DOCUMENT EXCERPT:

####

What You Need To Know About Driverless Cars
Friday, April 10, 2015
Brad Boyer, GoLocalPDX Auto Expert
|The Autonomous Audi|
At a Code Conference last year, Uber CEO, Travis Kalanick stated, “This is the way the world is going” in reference to the driverless car. He had intimated the company could do away with the drivers as a way to reduce costs to the company and ultimately the consumer. According to a CNBC article, Kalanick declared, “Self-driving cars are coming and, when they do, Uber drivers are out of luck.”
The questions then are, what exactly are self-driving cars, are they viable and if so, how soon? They are actually more real than many people think. Last week an Audi SQ5 equipped with parts supplied by Delphi, an auto parts maker, completed a cross-country, 3,400 mile trip and 99 percent of the trip was done with the car in an automated mode. The Audi started, of course, in San Francisco and ended in Manhattan.
A Delphi statement read, “Along the way, the vehicle encountered complex driving situations such as traffic circles, construction zones, bridges, tunnels, aggressive drivers and a variety of weather conditions.” State regulations at this point require a driver to be behind the wheel to be available to override the car if needed to avoid a pedestrian or vehicle.

####

LISTED RECORDS:
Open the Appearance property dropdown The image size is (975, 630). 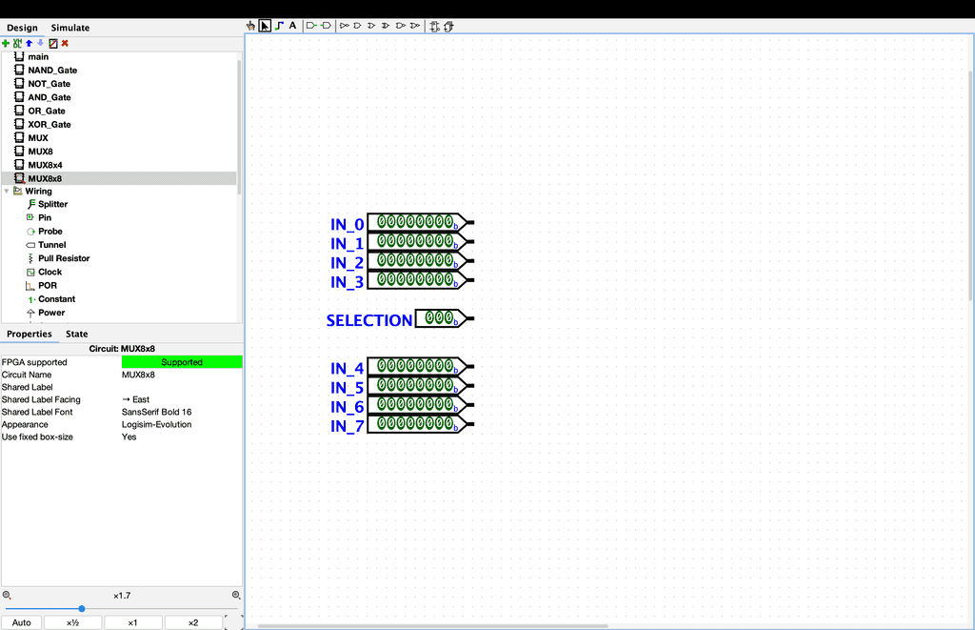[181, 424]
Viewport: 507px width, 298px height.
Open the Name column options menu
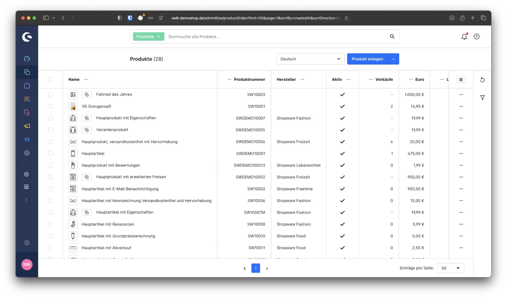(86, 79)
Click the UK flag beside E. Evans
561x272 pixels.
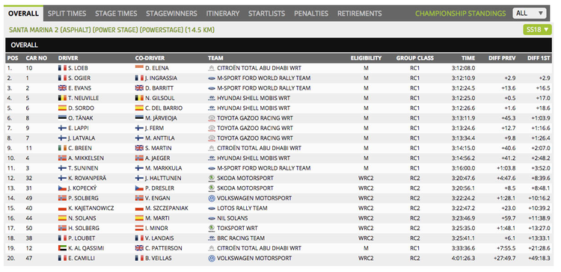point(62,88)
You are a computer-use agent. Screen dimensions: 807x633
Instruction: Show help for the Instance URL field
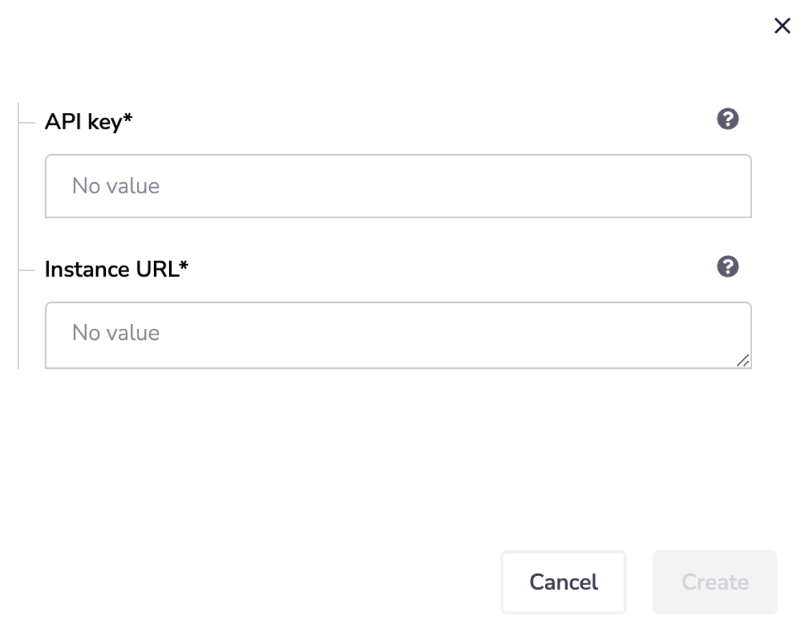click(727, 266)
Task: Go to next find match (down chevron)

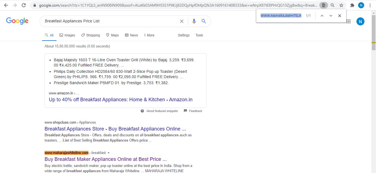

####

Rewrite the part of the driverless cars article that opens with the words containing "A Delphi statement" and closes with "pedestrian or vehicle.", putting "roundabouts" in place of "traffic circles". The rows have nothing to do with the driverless cars article.

SOLVED PROBLEM:
A Delphi statement read, “Along the way, the vehicle encountered complex driving situations such as roundabouts, construction zones, bridges, tunnels, aggressive drivers and a variety of weather conditions.” State regulations at this point require a driver to be behind the wheel to be available to override the car if needed to avoid a pedestrian or vehicle.